### Description of the task:
Below are records; copy every line among them that contains the word "will".

—————

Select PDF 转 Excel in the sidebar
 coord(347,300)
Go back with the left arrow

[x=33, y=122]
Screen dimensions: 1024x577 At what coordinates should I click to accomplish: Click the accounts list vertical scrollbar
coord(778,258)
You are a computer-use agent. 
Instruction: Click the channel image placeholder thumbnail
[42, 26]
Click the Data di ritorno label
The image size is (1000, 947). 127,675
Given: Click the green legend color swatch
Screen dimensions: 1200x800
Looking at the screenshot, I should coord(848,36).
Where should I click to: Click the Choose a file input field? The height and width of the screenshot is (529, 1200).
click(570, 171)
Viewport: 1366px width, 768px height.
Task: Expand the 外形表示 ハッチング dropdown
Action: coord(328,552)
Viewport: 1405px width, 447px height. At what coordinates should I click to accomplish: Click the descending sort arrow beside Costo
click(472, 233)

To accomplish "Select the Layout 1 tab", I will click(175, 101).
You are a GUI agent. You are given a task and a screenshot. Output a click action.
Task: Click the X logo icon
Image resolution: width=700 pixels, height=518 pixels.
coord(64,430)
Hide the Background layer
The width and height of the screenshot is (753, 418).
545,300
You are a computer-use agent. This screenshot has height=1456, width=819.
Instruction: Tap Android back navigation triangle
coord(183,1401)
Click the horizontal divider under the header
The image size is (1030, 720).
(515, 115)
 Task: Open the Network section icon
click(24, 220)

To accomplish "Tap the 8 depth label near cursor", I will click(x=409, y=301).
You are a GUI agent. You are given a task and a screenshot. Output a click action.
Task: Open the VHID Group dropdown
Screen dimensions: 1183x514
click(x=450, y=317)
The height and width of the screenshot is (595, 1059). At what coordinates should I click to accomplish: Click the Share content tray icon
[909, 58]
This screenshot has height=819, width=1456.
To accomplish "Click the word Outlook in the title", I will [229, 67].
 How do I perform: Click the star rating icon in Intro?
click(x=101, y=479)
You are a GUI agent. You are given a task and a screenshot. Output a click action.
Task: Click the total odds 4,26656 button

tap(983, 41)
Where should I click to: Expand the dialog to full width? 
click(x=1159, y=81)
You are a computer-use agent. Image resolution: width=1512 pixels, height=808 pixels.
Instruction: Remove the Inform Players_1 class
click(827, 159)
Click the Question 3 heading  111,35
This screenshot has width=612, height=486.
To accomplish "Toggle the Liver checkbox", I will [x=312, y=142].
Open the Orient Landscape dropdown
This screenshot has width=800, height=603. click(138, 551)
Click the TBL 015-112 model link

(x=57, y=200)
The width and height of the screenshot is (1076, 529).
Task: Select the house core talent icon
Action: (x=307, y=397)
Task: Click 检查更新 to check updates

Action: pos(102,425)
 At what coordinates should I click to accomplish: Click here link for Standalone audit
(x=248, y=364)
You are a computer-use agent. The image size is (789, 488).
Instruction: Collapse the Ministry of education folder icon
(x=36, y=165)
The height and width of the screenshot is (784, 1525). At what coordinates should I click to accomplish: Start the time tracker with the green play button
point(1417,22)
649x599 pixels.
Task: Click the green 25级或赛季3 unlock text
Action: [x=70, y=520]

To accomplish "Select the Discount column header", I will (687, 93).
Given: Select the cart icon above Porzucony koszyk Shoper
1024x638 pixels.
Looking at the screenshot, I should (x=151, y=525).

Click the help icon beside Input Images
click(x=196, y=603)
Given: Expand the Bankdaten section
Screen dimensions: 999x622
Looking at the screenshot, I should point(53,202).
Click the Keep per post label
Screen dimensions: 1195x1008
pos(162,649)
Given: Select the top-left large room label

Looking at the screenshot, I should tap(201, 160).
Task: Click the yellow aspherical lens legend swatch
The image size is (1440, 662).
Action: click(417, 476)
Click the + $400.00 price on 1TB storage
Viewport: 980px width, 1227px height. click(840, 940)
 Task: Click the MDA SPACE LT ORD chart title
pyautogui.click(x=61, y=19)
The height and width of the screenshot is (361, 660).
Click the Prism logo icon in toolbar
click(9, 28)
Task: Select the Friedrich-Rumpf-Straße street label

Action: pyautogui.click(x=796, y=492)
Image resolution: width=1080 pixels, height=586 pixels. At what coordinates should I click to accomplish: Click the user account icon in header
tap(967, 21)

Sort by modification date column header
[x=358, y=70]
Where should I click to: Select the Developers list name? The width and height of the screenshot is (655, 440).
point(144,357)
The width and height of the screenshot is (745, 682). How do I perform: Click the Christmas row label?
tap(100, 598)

—————

### Answer to this task:
To accomplish "Select the Layout 1 tab", I will click(175, 101).
To accomplish "Tap the 8 depth label near cursor", I will click(x=409, y=301).
To accomplish "Click the word Outlook in the title", I will [229, 67].
To accomplish "Toggle the Liver checkbox", I will [x=312, y=142].
To accomplish "Select the Discount column header", I will (687, 93).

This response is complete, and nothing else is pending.